» Task details:
Look at the entries below and reproduce them exactly.

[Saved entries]
=-=-=
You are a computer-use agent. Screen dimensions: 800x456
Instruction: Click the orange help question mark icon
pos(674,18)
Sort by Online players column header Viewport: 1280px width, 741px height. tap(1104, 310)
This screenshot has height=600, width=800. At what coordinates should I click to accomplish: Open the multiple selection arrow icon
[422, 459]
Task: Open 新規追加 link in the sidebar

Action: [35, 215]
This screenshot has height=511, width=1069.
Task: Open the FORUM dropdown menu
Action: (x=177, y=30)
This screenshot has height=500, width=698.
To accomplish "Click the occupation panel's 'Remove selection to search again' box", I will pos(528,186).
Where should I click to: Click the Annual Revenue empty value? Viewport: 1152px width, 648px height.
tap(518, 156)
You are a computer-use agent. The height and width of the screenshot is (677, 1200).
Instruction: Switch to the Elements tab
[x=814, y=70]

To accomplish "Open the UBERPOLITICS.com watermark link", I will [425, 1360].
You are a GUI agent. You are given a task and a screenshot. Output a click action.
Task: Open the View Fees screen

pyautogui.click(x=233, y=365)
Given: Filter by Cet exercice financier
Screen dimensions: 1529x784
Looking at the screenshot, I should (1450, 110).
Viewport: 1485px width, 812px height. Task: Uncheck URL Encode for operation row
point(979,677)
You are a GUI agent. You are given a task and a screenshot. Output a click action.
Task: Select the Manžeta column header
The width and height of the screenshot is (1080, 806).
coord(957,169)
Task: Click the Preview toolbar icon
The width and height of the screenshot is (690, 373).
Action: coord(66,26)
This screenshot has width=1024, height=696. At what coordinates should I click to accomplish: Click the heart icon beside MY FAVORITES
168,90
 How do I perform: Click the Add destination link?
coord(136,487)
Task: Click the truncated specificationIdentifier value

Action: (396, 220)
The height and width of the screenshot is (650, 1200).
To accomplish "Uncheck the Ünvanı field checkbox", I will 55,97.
=-=-=
» Output for this exercise:
You are a computer-use agent. Screen dimensions: 800x456
Instruction: Click the orange help question mark icon
pos(674,18)
Sort by Online players column header Viewport: 1280px width, 741px height. tap(1104, 310)
This screenshot has height=600, width=800. At what coordinates should I click to accomplish: Open the multiple selection arrow icon
[422, 459]
Task: Open 新規追加 link in the sidebar

Action: [35, 215]
This screenshot has height=511, width=1069.
Task: Open the FORUM dropdown menu
Action: (x=177, y=30)
This screenshot has height=500, width=698.
To accomplish "Click the occupation panel's 'Remove selection to search again' box", I will pos(528,186).
Where should I click to: Click the Annual Revenue empty value? Viewport: 1152px width, 648px height.
tap(518, 156)
You are a computer-use agent. The height and width of the screenshot is (677, 1200).
Instruction: Switch to the Elements tab
[x=814, y=70]

To accomplish "Open the UBERPOLITICS.com watermark link", I will [425, 1360].
You are a GUI agent. You are given a task and a screenshot. Output a click action.
Task: Open the View Fees screen

pyautogui.click(x=233, y=365)
Given: Filter by Cet exercice financier
Screen dimensions: 1529x784
Looking at the screenshot, I should (1450, 110).
Viewport: 1485px width, 812px height. Task: Uncheck URL Encode for operation row
point(979,677)
You are a GUI agent. You are given a task and a screenshot. Output a click action.
Task: Select the Manžeta column header
The width and height of the screenshot is (1080, 806).
coord(957,169)
Task: Click the Preview toolbar icon
The width and height of the screenshot is (690, 373).
Action: coord(66,26)
This screenshot has width=1024, height=696. At what coordinates should I click to accomplish: Click the heart icon beside MY FAVORITES
168,90
 How do I perform: Click the Add destination link?
coord(136,487)
Task: Click the truncated specificationIdentifier value

Action: (396, 220)
The height and width of the screenshot is (650, 1200).
To accomplish "Uncheck the Ünvanı field checkbox", I will 55,97.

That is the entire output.